▶ Exercise description
Look through the records and copy each line with the string "Герб" in it.
[Start of section]
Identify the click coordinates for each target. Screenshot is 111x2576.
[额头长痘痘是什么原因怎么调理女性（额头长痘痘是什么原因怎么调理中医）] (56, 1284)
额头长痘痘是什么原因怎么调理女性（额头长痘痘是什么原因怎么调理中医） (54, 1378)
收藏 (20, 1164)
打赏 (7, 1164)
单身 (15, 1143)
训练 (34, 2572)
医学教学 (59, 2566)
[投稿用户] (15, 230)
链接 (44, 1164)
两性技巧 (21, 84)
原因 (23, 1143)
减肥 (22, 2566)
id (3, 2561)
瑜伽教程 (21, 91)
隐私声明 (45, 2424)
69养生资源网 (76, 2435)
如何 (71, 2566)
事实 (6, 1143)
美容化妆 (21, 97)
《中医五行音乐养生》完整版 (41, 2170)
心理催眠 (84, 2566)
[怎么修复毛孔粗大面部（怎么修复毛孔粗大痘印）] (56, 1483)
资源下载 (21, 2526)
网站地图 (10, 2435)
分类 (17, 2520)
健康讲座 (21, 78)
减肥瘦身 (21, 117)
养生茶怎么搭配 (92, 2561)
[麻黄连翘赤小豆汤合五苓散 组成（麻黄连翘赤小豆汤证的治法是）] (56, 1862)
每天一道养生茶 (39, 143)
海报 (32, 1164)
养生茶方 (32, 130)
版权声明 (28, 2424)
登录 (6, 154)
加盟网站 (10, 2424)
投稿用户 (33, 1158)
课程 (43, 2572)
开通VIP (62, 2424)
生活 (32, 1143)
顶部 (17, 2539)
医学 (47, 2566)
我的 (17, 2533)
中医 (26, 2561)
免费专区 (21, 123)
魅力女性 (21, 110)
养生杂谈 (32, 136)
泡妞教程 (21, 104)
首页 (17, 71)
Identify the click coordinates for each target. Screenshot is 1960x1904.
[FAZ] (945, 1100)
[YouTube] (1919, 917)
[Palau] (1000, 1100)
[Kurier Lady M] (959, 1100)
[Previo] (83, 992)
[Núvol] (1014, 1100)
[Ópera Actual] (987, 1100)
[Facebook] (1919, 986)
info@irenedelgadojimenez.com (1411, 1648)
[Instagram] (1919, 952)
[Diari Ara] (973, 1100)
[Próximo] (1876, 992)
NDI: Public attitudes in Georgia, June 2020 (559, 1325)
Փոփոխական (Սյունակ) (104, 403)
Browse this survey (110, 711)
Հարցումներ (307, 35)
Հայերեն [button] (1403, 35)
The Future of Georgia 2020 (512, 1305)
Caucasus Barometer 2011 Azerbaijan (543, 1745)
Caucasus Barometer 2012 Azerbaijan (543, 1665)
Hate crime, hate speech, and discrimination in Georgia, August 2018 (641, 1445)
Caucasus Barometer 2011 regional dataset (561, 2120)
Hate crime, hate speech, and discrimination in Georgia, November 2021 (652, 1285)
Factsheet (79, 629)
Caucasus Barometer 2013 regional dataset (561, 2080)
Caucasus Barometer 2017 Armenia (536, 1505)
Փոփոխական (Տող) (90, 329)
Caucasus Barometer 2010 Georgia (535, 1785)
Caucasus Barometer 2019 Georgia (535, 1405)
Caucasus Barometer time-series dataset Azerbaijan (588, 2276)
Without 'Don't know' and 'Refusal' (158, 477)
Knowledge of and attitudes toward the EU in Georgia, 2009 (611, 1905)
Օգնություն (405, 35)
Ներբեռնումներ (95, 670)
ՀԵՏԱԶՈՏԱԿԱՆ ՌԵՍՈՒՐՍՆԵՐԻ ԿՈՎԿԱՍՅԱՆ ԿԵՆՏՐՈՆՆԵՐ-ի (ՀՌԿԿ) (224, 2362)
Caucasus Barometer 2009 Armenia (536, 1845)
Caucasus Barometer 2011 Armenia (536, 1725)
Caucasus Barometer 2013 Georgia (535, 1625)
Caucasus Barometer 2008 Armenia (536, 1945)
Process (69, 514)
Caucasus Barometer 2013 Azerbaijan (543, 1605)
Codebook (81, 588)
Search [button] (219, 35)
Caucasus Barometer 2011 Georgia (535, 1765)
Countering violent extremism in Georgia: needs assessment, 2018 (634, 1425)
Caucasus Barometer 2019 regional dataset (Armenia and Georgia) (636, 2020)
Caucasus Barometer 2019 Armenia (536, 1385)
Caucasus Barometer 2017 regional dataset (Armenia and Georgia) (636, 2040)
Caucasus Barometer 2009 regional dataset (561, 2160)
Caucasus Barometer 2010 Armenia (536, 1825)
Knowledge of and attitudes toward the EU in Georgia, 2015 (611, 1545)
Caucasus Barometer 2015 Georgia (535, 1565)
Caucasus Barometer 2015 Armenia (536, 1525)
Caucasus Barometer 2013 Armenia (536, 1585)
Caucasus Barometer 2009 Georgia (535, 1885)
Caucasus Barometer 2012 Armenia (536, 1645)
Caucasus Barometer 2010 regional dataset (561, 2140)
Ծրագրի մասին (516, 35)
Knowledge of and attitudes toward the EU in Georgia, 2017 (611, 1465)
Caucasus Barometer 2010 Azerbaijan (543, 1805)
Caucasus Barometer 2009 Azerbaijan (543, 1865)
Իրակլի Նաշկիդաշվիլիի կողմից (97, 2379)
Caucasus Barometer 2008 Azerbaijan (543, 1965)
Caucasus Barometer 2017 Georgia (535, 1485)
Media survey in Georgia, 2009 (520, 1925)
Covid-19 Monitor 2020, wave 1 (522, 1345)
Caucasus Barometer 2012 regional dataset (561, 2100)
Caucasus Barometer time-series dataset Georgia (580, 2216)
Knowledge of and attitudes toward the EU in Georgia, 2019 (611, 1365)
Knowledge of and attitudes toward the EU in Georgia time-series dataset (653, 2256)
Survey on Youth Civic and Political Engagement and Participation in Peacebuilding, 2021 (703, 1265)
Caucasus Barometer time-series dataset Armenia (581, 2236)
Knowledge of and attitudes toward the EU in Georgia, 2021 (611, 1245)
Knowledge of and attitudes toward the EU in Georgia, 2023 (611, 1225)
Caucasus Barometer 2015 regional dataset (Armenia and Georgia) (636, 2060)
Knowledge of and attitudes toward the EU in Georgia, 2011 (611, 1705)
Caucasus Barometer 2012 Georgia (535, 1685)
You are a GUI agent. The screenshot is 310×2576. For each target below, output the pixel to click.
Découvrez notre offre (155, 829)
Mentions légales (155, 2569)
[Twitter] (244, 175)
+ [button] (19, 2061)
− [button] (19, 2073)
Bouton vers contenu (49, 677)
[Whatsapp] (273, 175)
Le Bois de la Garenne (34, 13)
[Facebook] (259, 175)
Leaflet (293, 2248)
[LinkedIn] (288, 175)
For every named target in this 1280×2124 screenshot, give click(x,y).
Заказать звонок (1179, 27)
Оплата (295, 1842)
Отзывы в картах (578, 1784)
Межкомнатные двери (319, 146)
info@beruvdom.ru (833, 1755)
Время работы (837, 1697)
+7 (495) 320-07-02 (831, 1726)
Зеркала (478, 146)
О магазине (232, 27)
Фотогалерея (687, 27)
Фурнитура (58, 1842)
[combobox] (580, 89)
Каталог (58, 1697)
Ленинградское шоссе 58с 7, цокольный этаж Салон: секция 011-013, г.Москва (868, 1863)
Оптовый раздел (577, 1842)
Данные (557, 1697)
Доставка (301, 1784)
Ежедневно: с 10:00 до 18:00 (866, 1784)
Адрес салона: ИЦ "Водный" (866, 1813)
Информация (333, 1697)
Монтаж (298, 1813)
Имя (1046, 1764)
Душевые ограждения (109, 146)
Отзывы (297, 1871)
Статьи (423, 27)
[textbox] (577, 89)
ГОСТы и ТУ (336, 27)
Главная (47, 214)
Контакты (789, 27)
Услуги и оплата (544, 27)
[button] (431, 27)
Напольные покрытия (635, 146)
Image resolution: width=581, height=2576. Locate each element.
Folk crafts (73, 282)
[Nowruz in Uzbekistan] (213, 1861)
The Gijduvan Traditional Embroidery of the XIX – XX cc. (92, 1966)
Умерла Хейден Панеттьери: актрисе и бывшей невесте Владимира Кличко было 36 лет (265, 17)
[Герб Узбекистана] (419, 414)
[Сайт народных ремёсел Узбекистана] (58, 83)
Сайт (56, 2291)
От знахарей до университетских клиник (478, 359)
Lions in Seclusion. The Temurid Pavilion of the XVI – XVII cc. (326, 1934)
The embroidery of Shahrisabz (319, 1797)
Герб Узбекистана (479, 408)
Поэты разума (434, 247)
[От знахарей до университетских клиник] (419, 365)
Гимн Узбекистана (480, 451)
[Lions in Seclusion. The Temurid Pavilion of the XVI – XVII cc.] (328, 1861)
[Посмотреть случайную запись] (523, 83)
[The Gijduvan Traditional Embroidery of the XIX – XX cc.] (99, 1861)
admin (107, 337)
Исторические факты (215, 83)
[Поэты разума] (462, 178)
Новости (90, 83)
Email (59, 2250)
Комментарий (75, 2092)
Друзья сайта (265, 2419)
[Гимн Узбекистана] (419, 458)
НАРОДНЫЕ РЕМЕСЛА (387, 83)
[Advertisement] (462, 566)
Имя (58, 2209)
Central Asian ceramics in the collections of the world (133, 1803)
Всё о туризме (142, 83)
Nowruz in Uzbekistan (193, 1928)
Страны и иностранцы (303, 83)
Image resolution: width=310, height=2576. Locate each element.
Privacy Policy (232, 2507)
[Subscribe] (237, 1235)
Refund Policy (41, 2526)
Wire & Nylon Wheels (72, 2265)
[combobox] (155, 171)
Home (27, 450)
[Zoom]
[End of section]
▶ Completed exercise
[Герб Узбекистана] (419, 414)
Герб Узбекистана (479, 408)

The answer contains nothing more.